Identify each line in the records below that contains the word "Mediterranean", and copy it.

*** RECORDS TO USE Section Begins ***

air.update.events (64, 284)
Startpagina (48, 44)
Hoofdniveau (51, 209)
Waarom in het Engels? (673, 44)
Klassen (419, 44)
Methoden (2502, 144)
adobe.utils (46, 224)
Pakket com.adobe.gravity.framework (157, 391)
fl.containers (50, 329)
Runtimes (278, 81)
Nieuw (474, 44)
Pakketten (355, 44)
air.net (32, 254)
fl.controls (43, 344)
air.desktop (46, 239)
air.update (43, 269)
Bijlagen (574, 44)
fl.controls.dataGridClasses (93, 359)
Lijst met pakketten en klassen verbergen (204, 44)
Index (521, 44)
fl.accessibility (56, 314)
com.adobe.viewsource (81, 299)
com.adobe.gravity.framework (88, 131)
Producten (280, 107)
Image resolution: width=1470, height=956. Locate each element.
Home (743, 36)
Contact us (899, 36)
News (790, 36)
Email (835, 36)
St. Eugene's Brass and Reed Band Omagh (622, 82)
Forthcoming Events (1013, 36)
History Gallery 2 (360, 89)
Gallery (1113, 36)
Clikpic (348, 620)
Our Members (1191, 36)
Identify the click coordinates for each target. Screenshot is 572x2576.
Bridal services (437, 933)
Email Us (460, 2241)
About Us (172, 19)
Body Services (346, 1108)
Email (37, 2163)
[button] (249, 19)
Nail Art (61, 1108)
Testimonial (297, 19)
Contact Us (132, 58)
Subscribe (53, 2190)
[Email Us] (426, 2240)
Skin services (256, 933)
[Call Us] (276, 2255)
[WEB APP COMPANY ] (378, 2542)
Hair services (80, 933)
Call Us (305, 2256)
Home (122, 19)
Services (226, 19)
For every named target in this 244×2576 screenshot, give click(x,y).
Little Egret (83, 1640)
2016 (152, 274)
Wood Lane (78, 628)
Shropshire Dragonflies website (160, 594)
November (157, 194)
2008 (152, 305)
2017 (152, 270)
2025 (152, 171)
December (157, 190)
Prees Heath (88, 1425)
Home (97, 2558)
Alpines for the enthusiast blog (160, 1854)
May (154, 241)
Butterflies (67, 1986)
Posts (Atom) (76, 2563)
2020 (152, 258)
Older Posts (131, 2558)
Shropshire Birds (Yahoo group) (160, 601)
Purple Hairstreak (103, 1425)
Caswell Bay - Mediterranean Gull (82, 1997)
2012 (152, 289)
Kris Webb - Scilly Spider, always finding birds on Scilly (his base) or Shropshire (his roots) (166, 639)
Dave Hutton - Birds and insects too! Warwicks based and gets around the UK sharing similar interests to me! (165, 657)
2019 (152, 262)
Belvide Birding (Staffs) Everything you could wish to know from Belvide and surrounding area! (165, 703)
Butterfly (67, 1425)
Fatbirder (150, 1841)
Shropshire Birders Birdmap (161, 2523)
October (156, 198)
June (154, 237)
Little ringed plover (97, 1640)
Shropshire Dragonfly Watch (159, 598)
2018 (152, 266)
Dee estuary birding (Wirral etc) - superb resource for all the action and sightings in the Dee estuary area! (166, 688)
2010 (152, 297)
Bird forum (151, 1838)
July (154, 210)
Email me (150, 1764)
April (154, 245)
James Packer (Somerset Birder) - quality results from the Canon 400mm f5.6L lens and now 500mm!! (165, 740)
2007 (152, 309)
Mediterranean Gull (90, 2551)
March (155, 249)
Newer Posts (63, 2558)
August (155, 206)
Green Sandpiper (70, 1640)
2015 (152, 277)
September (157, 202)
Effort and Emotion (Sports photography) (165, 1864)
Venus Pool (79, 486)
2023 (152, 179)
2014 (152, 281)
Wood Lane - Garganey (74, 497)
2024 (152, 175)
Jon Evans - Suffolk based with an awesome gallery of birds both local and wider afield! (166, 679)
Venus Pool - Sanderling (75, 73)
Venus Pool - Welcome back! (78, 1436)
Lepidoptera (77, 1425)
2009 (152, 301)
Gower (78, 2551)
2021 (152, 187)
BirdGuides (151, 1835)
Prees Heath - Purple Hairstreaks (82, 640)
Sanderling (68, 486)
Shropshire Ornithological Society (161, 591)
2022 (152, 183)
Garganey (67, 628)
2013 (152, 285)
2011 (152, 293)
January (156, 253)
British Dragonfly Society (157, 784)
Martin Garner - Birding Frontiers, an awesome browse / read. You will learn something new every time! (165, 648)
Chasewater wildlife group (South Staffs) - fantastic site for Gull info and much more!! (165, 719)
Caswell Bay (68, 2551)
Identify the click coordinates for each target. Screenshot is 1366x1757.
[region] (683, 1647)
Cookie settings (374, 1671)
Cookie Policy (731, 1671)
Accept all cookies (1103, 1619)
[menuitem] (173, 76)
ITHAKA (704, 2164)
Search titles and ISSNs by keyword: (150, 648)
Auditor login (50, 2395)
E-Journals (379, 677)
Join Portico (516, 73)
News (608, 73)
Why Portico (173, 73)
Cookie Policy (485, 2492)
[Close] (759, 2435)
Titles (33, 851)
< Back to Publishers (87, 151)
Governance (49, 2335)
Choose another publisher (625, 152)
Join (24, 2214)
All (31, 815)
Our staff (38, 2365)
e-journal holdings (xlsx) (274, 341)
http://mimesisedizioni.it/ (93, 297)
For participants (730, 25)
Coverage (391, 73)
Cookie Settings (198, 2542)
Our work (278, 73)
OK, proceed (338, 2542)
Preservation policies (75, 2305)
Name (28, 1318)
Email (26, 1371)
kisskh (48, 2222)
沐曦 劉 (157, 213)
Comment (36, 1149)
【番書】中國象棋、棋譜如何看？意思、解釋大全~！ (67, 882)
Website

*** RECORDS TO USE Section Ends ***

→ **SOLUTION BELOW**
Caswell Bay - Mediterranean Gull (82, 1997)
Mediterranean Gull (90, 2551)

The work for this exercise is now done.